● Instructions to follow
Out of the material that follows, write out exactly the lines from the line with "Task: Click the Cash bar in Sales by Payment" to the line with "Image resolution: width=1193", both ends included, and no others.

● Records provided
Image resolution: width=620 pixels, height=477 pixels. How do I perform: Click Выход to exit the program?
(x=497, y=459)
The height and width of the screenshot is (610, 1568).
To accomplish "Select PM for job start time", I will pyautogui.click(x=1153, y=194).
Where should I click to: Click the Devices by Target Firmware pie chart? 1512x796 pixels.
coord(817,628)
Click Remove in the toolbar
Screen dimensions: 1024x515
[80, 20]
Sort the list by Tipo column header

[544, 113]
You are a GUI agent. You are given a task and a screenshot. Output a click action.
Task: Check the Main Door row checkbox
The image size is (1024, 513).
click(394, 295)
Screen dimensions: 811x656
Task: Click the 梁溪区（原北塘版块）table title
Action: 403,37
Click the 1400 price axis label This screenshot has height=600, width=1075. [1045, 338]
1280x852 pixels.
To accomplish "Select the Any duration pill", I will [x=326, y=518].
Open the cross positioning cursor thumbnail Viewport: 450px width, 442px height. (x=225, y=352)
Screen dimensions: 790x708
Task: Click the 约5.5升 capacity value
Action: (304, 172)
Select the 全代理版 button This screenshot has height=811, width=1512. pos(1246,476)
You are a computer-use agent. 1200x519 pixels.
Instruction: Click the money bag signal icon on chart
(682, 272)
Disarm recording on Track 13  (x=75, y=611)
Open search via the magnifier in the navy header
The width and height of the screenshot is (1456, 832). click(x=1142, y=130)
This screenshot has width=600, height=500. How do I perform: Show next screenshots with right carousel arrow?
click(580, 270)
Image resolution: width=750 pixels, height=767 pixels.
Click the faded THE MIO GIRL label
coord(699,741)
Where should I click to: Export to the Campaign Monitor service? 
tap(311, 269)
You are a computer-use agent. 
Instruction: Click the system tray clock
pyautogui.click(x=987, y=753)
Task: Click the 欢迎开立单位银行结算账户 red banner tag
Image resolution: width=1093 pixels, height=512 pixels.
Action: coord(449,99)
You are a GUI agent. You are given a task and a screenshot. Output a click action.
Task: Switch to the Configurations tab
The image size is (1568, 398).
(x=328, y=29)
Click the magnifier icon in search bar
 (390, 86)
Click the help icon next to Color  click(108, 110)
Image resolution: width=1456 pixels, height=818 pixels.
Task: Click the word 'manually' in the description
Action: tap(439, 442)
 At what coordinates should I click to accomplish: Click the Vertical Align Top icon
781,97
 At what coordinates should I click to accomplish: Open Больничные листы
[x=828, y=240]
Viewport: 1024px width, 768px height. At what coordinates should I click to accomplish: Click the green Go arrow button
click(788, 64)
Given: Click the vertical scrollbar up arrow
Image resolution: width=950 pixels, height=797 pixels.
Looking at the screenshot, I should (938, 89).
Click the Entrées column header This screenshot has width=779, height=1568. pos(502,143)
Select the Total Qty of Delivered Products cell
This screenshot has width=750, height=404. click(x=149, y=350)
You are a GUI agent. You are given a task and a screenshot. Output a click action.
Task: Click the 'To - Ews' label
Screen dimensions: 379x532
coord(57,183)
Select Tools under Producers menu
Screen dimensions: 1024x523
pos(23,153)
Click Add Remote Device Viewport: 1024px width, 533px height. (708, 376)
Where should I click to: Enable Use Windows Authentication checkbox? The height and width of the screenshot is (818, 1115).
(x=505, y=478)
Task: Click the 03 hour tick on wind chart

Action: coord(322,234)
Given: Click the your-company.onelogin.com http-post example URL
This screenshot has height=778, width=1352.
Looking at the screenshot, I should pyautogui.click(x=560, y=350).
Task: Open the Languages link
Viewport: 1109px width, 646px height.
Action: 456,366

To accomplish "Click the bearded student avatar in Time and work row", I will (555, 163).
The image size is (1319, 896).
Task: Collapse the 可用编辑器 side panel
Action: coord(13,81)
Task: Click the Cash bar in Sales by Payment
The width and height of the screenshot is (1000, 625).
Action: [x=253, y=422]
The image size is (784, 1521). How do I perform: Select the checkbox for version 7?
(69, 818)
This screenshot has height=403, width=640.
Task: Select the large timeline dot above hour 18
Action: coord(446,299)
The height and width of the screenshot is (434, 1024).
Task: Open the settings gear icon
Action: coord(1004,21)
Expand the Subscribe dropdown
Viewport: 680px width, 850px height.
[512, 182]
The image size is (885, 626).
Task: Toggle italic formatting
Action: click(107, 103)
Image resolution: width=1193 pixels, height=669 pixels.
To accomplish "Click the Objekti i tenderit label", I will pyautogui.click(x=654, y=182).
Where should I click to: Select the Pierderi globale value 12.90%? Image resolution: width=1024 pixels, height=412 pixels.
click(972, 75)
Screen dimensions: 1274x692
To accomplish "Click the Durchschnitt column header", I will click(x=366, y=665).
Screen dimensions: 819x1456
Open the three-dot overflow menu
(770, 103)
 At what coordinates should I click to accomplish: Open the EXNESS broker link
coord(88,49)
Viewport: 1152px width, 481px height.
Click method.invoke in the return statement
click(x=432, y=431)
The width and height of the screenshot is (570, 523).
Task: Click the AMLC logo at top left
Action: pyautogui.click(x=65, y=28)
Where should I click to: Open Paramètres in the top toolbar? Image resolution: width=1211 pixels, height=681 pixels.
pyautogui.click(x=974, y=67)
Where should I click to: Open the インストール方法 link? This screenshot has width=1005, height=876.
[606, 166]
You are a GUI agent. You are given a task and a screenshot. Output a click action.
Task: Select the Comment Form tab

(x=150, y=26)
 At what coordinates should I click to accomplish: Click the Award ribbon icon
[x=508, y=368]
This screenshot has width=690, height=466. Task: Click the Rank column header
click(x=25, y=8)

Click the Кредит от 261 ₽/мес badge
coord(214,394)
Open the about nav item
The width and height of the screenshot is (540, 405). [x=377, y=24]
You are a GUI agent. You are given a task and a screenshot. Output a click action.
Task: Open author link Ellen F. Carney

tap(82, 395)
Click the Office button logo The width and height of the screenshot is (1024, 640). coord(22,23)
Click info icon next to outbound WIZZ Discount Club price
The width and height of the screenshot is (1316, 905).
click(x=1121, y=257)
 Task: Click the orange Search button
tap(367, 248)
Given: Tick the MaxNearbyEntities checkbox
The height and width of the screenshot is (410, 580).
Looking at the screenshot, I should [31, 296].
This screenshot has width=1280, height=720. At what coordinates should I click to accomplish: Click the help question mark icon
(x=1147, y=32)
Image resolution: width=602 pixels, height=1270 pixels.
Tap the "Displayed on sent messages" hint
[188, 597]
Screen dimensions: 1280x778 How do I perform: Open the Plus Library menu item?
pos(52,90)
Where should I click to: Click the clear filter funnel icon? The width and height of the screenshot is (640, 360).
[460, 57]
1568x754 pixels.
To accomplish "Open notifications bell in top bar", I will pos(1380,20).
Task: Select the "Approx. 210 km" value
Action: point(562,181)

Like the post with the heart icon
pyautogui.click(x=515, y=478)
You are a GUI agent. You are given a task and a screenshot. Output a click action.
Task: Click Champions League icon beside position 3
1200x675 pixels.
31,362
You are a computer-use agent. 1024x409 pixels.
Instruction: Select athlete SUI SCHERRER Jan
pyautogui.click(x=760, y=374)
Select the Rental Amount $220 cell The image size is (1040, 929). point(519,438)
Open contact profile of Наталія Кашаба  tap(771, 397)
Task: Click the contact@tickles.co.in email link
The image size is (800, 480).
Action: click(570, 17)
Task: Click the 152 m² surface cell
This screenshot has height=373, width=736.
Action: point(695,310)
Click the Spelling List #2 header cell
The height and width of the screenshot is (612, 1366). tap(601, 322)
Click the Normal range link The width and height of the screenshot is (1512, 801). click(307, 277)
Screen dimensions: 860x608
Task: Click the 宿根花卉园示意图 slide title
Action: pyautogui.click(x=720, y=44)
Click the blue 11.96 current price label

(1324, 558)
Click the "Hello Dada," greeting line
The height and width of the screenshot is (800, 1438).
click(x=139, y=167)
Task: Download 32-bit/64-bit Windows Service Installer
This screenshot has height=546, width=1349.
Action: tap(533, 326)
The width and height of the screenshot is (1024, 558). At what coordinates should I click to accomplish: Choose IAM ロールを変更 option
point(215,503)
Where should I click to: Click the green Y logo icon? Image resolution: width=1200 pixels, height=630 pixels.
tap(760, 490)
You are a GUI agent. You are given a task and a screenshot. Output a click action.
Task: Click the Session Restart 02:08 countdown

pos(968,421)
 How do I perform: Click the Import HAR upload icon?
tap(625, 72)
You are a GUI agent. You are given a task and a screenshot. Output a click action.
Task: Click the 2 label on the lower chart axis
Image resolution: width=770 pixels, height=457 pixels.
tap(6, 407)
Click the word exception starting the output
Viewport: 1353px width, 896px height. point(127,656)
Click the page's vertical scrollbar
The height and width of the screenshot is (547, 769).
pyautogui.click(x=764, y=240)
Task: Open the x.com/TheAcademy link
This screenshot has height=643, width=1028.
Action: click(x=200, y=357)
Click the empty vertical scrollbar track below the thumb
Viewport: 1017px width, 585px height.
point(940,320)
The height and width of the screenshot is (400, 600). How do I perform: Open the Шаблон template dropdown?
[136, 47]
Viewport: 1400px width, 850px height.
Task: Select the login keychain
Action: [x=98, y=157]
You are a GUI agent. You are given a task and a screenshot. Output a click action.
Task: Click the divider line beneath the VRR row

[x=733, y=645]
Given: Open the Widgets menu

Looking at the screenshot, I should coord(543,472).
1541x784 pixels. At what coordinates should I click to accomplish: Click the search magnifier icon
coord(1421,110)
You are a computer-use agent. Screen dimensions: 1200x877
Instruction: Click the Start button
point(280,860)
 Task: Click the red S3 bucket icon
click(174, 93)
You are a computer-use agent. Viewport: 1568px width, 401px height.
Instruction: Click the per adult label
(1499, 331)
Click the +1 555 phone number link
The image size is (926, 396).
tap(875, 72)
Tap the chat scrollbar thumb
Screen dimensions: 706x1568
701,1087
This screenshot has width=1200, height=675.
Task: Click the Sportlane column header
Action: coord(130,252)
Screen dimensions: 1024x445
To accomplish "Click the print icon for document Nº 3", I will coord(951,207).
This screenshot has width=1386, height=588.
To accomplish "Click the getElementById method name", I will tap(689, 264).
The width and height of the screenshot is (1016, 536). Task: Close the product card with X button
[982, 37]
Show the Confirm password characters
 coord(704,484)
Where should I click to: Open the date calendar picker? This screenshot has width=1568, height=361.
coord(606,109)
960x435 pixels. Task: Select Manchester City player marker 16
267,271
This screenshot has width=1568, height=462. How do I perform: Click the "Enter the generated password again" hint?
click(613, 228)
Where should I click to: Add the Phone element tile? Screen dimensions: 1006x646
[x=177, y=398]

● Solution
Task: Click the Cash bar in Sales by Payment
The width and height of the screenshot is (1000, 625).
Action: [x=253, y=422]
The image size is (784, 1521). How do I perform: Select the checkbox for version 7?
(69, 818)
This screenshot has height=403, width=640.
Task: Select the large timeline dot above hour 18
Action: coord(446,299)
The height and width of the screenshot is (434, 1024).
Task: Open the settings gear icon
Action: coord(1004,21)
Expand the Subscribe dropdown
Viewport: 680px width, 850px height.
[512, 182]
The image size is (885, 626).
Task: Toggle italic formatting
Action: click(107, 103)
Image resolution: width=1193 pixels, height=669 pixels.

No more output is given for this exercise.